Document |
En 2003, 1060 personnes furent exécutées en Chine. Aux Etats-Unis, environ
400 ont été exécutées depuis 1990, soit une moyenne de 35 par an ou 3 par
mois. Des centaines d’autres exécutions ont eu lieu à travers le monde, et
ceci sans compter les exécutions non-officielles et les massacres effectués
par des appareils d’état en Afrique qui font partie du paysage politique.

En général, ces événements se déroulent sans commentaires. A part quelques
rapports détaillés et les condamnations prononcées par les organisations de
défense des droits humains telles Amnesty International, l’exécution d’êtres
humains fait rarement la une des journaux, déjà envahis d’images de sang et
de morts.

En contraste avec cette tendance naturelle au silence et à l’indifférence,
l’exécution de trois pirates d’une embarcation à Cuba a déclenché une
tempête politique et médiatique inhabituelle - dont l’épicentre est situé
aux Etats-Unis. En Espagne s’est produit une manifestation devant
l’ambassade de Cuba à Madrid à laquelle participèrent, fait rare, des
ministres du gouvernement et des dirigeants des deux principaux partis.

Ce n’est pas le seul domaine où Cuba est traité comme un cas à part. Les
appels constants pour une démocratisation de l’ile donnent l’impression que
Cuba est le seul pays au monde avec un système à parti unique, et que
l’Union Européenne et les Etats-Unis appliquent les mêmes règles à tous les
pays qui ne correspondent pas à l’idée qu’ils se font de la démocratie.

Deux poids deux mesures

Rien n’est moins vrai. En Tunisie, si proche de l’Europe, le président s’est
proclamé président-à -vie en 2002 par un référendum et 99,52 pour cent des
voix, et une participation record de 95,5 pour cent. Jusqu’à présent, aucun
gouvernement Européen n’a protesté contre cet évident fraude électoral.

Lors du coup d’état au Venezuela en avril 2002, l’ambassadeur d’Espagne se
précipita pour féliciter le président éphémère, Pedro Carmona. L’Espagne et
les Etats-Unis furent les seuls pays à soutenir la tentative de coup d’état,
qui fut condamné par l’OEA.

Il en va de même pour la question des droits de l’homme, invoqués pour Cuba
avec une application inversement proportionnelle que pour d’autres pays dans
le monde. L’obsession envers Cuba est pratiquement hypnotique, comme l’est
l’obsession des Etats-Unis à obtenir chaque année une condamnation de ce
pays devant la commission des droits de l’homme de l’ONU.

Rien de tel ne se produit, par exemple, avec la Colombie où on compte chaque
année 35.000 morts dans le cadre de la violence politique et où on assassine
le plus grand nombre de syndicalistes dans le monde. Ni au Guatemala, où on
assassine les militants des droits de l’homme et où les tribunaux acquittent
les criminels convaincus, sans oublier les cycles de massacres de paysans et
d’indiens en Bolivie, Mexique et Pérou.

Consigne 1 |
D'après le texte sur Cuba, combien de personnes furent exécutées en Chine en 2003 ?
Consigne 2 |
Rédigez la suite du texte sur Cuba, en reprenant après sa dernière phrase.

Données fournies |
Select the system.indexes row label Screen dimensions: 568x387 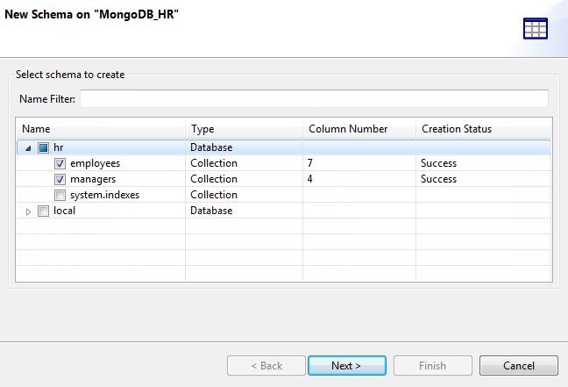[104, 195]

Résultat attendu 1 |
En 2003, 1060 personnes furent exécutées en Chine.

Résultat attendu 2 |
Oublier l’Afrique serait presque un devoir, tant l’indifférence des pays
riches est grande devant les atrocités commises contre les populations, mais
un cas vient à l’esprit. Au Guinée-Bissau, un chef militaire accusé de
rébellion fut exécuté et le vice-président de la Ligue des Droits de l’Homme
jeté en prison. Malgré cela, l’Union Européenne accorda à la Guinée-Bissau
un pret de 80 millions d’euros dans le cadre de la coopération, peut-être
motivée par les intérets économiques dans le domaine de la pêche
dont elle bénéficie dans ce pays.

L’existence de prisonniers politiques est un autre leitmotiv. Bien sur,
aucun amoureux de la liberté ne peut supporter qu’une personne soit
emprisonnée pour ses idées. Néanmoins, environ une centaine de pays
connaissent ce problème, et pour des raisons bien moins évidentes que celles
invoquées par Cuba.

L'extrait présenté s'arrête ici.